SETTING: During and after TCOT Restless Redhead episode

TCOT Restless Redhead MM story by MarMar1

March 2008

DISCLAIMER: The only rights I claim to "Perry Mason" are the rights of a fan who fell in love in the 1960s and is still in love today. I promise to return the characters unharmed.

SETTING: During and after "TCOT Restless Redhead" episode. It will help if you are familiar with the episode, but it is not critical.

AUTHOR'S NOTE 1: Since this was the first episode aired, for this story I am supposing that Della has worked for Perry for a few years. I also suppose that they have had a "personal relationship" for some of that time. Let's say she has worked for Perry for five years, the first 2 years they each struggled against their personal attraction, then came to their senses and have had a personal relationship for the past three years.

AUTHOR'S NOTE 2: Though the episode is, of course, in black & white, we learn from dialogue that Helene Chany and Evelyn Bagby each has red hair.

"The One That Got Away"

A Perry Mason MM story for "TCOT Restless Redhead"

By MarMar1

March 2008

"Della" Perry spoke into the pay station phone, "who was that fellow over at Magnum Studios, the one we helped out a few years ago? Do you remember?"

"You mean Randall Griffiths, the producer?" Della asked. Perry was always impressed with her ability to remember people, names, statements. She could often give him a run for his money in that area.

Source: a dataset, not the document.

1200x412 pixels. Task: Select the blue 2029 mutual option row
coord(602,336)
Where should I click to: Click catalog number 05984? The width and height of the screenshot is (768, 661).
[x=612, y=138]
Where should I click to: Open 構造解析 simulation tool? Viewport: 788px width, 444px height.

Between the two of them there was little they could not recall, at least eventually.

"That's the one. Call him for me; see if you can get him to instruct the gate to let me onto the studio lot. I need a chance to talk with Helene Chany. I'm near there now."

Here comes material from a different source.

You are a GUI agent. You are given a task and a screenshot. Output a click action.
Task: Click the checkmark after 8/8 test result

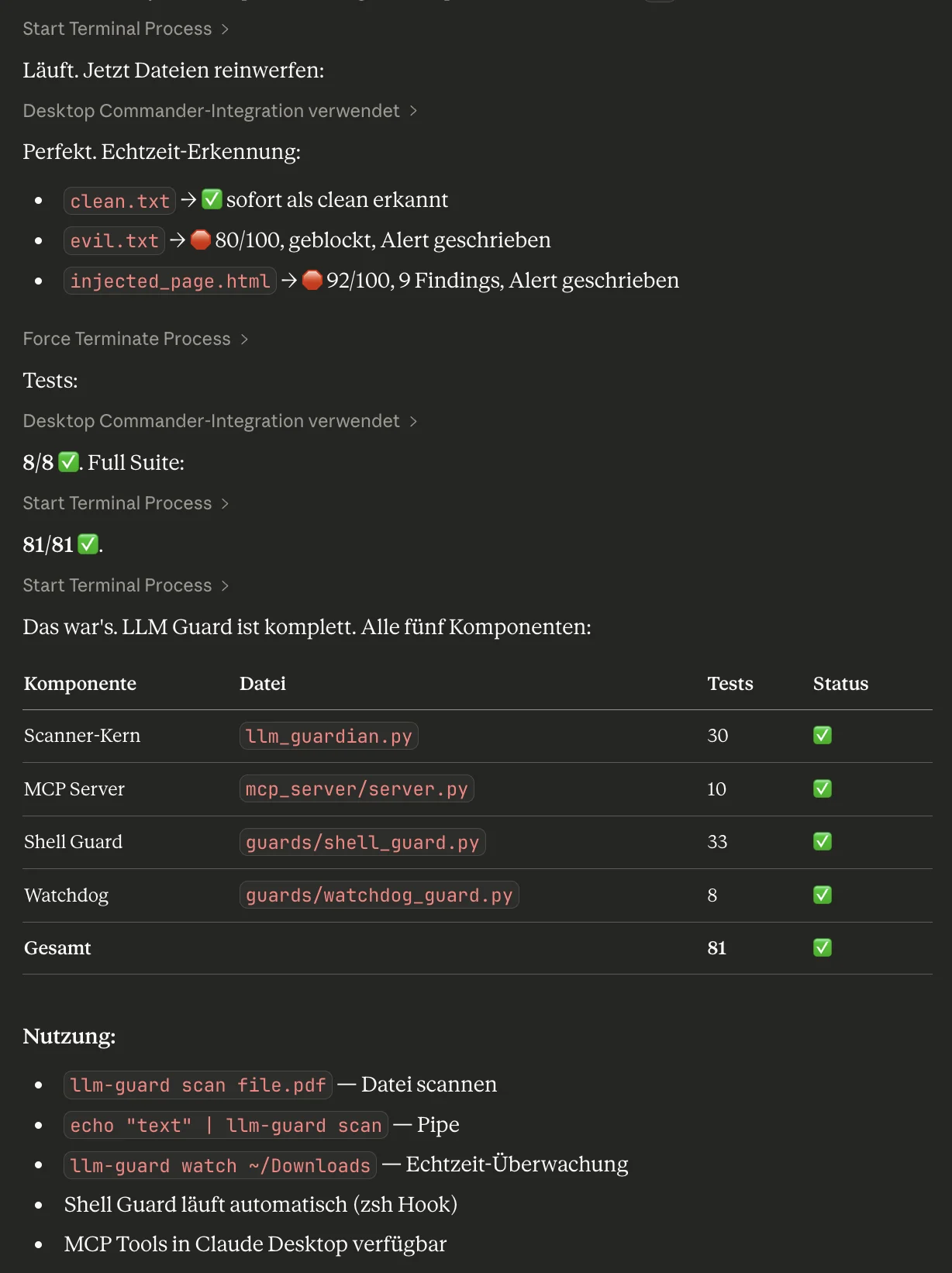[68, 461]
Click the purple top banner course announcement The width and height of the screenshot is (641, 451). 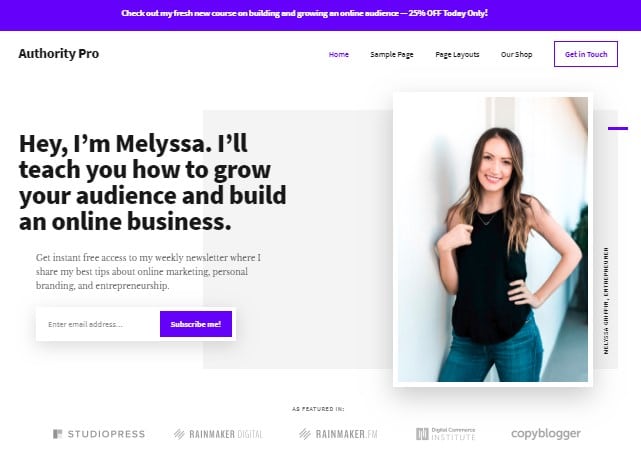point(304,13)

"Helene Chany?" Della's voice dropped a bit and was a mixture of curiosity and levity. "Should I be jealous?"

Perry chuckled into the phone. "Hardly. She's recently made it onto my short list of suspects in the Merrill murder case." Perry spoke truthfully, but offered up a silent plea that Della really was just kidding him. The subtle things that made women jealous were still a mystery to him. "Time is of the essence. I'm counting on you to get Griffiths to agree." Perry knew how movie studios could be ultra protective of their stars.

"Okay, I'll make the call. Just don't come back here with strands of red hair on your jacket." Della teased. She loved to tease Perry, knowing that she had no reason to mistrust him.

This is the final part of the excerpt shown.